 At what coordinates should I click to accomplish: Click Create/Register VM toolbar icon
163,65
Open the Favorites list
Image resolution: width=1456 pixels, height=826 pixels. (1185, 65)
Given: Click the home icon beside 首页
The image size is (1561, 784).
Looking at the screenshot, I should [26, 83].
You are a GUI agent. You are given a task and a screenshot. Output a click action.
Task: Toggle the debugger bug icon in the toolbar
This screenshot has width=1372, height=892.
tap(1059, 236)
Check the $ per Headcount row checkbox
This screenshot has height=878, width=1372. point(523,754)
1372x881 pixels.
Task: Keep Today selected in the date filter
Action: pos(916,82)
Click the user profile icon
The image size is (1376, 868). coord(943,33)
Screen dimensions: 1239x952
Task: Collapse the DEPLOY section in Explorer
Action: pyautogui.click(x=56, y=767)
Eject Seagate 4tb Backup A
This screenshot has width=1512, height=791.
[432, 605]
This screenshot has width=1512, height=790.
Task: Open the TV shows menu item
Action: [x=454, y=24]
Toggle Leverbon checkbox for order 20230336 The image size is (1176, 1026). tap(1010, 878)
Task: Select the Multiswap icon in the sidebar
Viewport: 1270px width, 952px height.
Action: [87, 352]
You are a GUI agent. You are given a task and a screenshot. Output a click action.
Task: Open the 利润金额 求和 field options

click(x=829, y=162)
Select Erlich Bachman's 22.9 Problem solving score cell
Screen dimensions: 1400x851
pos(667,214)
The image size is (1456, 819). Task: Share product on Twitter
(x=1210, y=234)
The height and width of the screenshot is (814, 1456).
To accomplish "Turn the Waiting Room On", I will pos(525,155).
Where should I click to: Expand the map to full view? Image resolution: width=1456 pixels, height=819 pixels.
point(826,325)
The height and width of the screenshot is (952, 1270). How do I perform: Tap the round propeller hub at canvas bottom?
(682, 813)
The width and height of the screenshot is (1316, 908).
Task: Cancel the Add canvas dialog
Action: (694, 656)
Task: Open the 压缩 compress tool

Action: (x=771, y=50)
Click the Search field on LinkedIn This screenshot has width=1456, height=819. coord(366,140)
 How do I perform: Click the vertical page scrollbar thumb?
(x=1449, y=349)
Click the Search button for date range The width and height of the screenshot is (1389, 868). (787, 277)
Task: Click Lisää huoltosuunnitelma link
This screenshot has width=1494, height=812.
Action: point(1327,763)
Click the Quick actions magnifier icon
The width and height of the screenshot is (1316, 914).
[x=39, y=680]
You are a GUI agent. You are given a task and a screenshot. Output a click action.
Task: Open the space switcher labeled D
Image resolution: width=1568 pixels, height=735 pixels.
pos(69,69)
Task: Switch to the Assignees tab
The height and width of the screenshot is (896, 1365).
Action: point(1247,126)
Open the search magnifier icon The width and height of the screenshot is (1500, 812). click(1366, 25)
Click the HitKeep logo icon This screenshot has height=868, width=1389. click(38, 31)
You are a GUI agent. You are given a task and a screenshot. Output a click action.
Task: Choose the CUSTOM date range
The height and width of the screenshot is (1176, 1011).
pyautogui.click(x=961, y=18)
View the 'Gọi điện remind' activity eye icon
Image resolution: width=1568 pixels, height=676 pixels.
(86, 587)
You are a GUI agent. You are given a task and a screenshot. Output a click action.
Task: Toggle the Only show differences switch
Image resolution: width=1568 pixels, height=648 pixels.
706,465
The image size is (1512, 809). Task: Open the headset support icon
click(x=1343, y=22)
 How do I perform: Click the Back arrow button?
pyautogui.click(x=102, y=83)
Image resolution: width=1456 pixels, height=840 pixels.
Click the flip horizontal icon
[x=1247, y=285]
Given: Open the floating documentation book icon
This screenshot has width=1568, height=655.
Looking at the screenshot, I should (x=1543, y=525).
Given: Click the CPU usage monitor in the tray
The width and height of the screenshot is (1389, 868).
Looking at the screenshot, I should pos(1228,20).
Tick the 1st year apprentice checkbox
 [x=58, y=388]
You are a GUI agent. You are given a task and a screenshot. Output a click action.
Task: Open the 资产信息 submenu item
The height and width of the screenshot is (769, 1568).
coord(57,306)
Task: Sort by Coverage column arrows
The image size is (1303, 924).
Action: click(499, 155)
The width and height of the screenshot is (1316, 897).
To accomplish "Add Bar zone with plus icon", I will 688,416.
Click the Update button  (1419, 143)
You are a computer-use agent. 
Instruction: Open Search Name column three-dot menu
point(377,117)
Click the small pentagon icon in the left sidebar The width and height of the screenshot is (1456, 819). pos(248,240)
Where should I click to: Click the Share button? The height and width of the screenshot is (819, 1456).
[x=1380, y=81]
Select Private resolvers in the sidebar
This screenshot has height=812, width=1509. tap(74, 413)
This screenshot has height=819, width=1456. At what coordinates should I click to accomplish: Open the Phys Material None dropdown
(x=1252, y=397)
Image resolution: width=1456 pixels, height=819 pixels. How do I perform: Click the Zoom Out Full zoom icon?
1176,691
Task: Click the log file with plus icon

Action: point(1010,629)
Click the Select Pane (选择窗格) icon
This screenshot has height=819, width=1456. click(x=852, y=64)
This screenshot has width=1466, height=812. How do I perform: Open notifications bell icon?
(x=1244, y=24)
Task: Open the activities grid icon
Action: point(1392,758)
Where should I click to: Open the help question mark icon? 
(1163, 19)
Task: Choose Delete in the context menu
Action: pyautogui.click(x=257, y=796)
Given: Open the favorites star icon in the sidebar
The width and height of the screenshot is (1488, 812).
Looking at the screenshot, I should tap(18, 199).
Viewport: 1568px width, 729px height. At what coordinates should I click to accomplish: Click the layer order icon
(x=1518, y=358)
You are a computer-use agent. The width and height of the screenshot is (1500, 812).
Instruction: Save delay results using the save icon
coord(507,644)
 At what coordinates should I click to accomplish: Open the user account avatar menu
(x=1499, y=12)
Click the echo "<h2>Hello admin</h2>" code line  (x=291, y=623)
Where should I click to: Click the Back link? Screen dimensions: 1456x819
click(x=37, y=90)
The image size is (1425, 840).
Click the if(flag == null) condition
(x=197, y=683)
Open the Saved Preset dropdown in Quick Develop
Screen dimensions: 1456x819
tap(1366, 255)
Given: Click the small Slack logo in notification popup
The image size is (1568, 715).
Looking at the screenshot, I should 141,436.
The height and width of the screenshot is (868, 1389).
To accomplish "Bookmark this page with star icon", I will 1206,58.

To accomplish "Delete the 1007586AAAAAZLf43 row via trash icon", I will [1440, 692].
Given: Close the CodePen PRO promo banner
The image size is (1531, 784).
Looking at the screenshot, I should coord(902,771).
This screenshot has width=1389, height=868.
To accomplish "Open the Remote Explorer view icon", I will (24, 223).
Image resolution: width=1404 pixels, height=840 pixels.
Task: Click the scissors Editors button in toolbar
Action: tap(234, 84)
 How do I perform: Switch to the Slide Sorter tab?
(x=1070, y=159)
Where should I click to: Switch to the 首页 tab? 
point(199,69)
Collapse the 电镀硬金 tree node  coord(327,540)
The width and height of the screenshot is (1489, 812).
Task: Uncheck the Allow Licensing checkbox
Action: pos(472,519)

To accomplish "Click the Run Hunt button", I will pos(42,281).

========================================

**What to do**
Could you copy every line from the records that mentions the word "Toggle"?

**Finished exercise**
Task: Toggle the debugger bug icon in the toolbar
Toggle Leverbon checkbox for order 20230336 The image size is (1176, 1026). tap(1010, 878)
Task: Toggle the Only show differences switch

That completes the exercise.